**Work to be completed:** Return all the data below as it stands, minus the pictures.

**Supplied entries:**
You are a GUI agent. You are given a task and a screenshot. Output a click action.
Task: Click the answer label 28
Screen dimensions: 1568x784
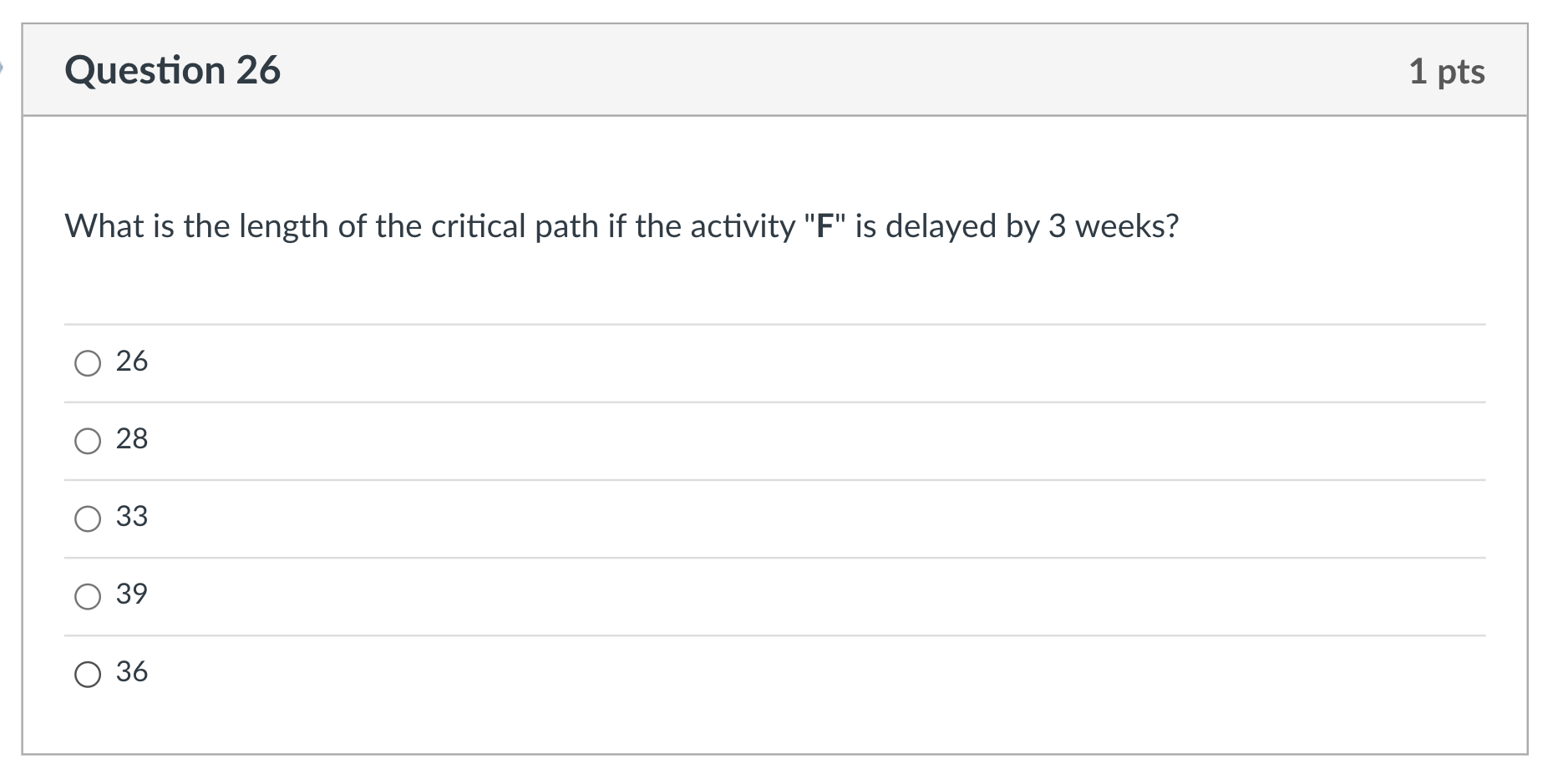coord(132,438)
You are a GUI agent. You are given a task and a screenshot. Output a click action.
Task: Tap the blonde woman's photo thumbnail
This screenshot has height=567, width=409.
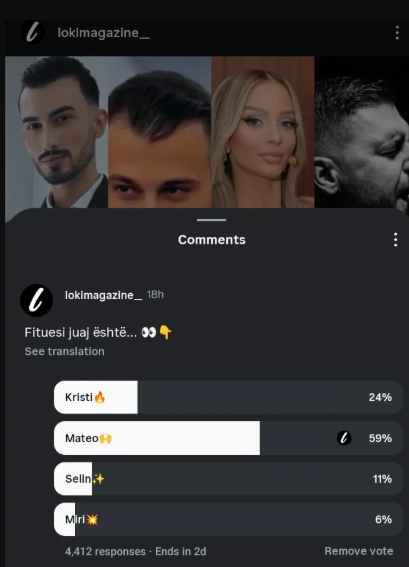point(263,132)
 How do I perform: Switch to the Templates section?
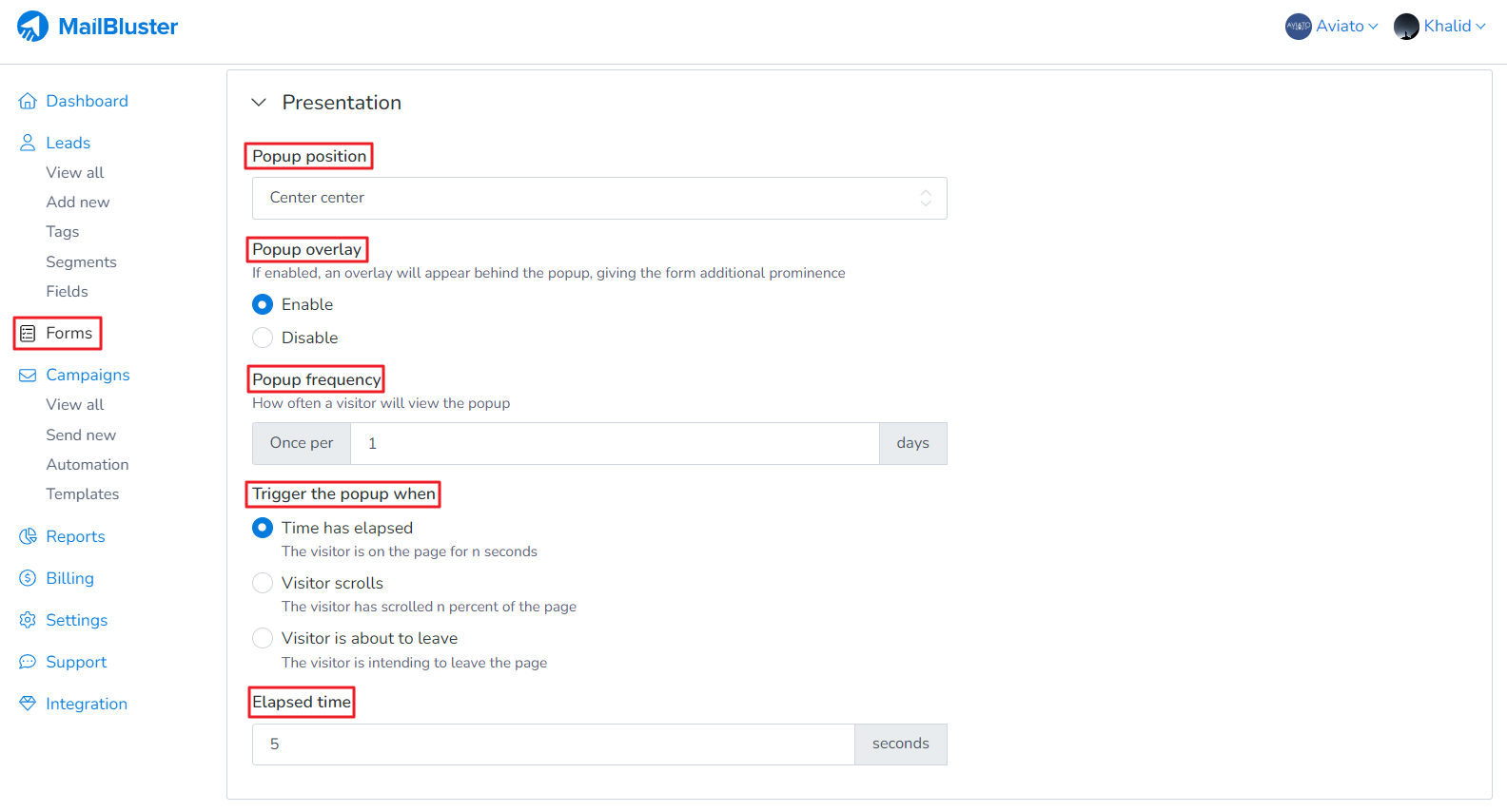(x=83, y=493)
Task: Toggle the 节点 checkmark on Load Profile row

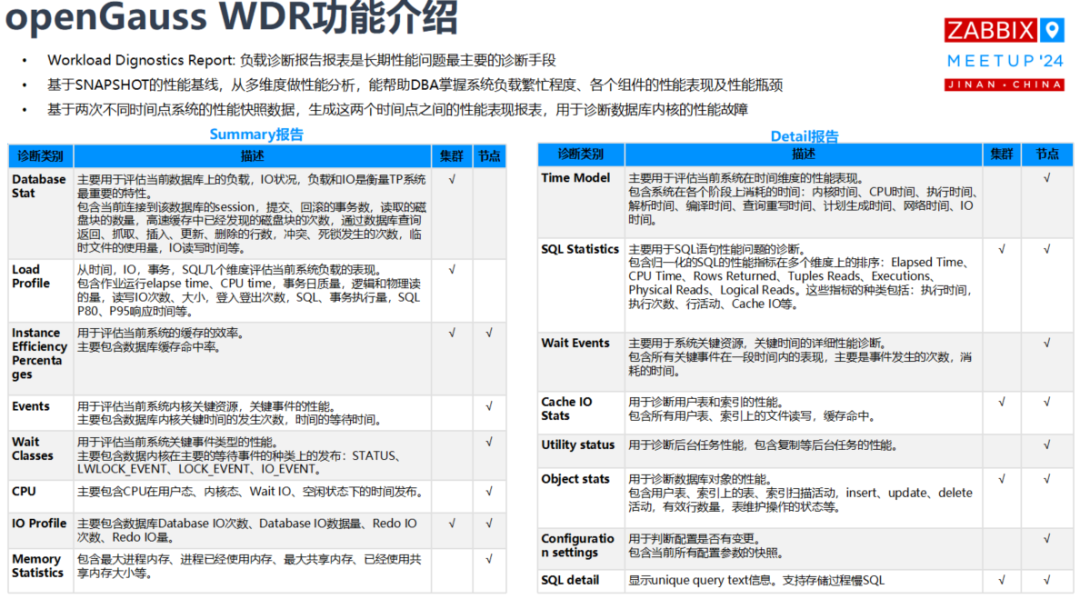Action: coord(489,270)
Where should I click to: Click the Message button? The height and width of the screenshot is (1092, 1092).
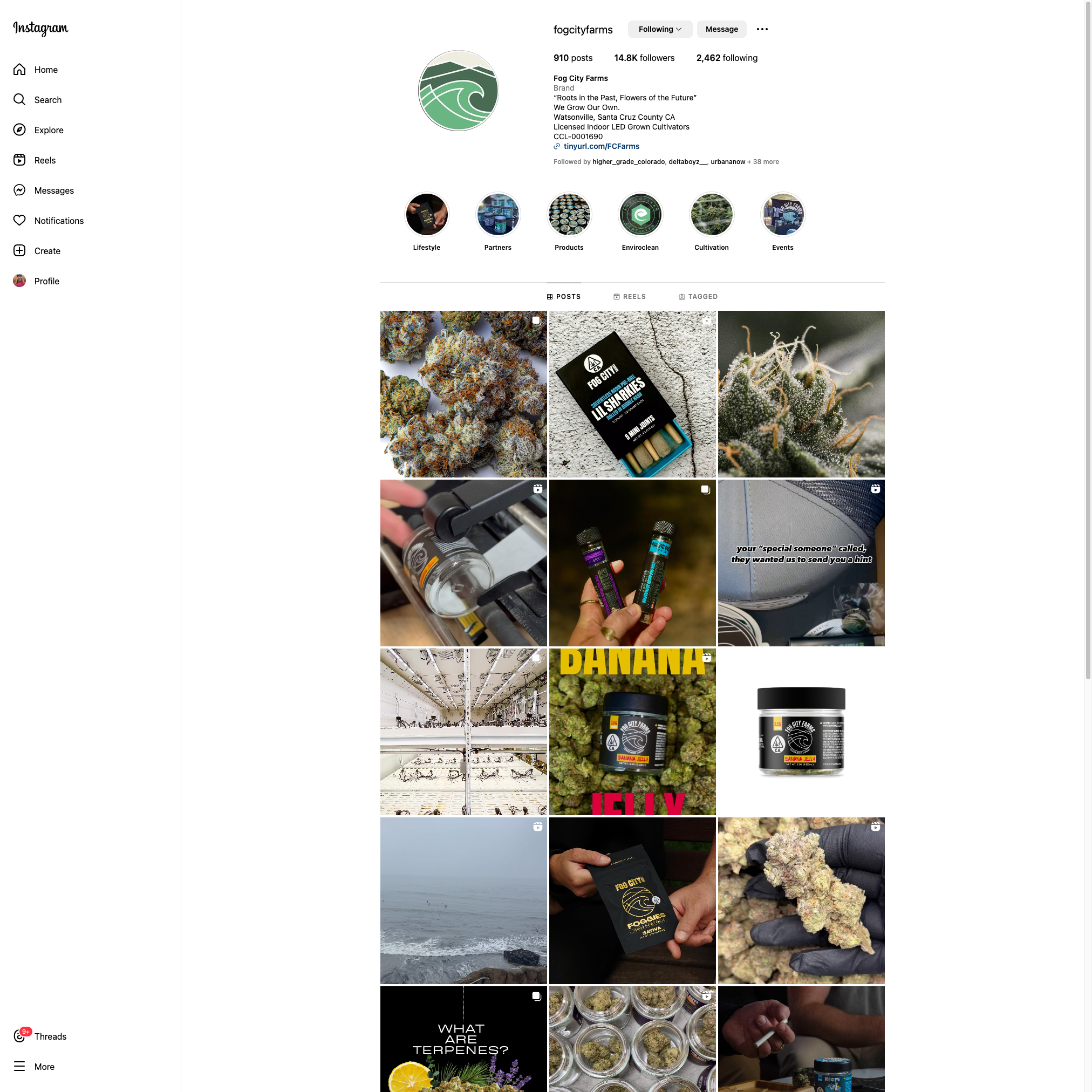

**Task solution:**
You are a GUI agent. You are given a task and a screenshot. Output a click action.
Task: Click the answer label 28
Screen dimensions: 1568x784
coord(132,438)
You are a GUI agent. You are given a task and a screenshot. Output a click action.
Task: Tap the blonde woman's photo thumbnail
This screenshot has height=567, width=409.
point(263,132)
 How do I perform: Switch to the Templates section?
(x=83, y=493)
Task: Toggle the 节点 checkmark on Load Profile row

Action: coord(489,270)
Where should I click to: Click the Message button? The height and width of the screenshot is (1092, 1092).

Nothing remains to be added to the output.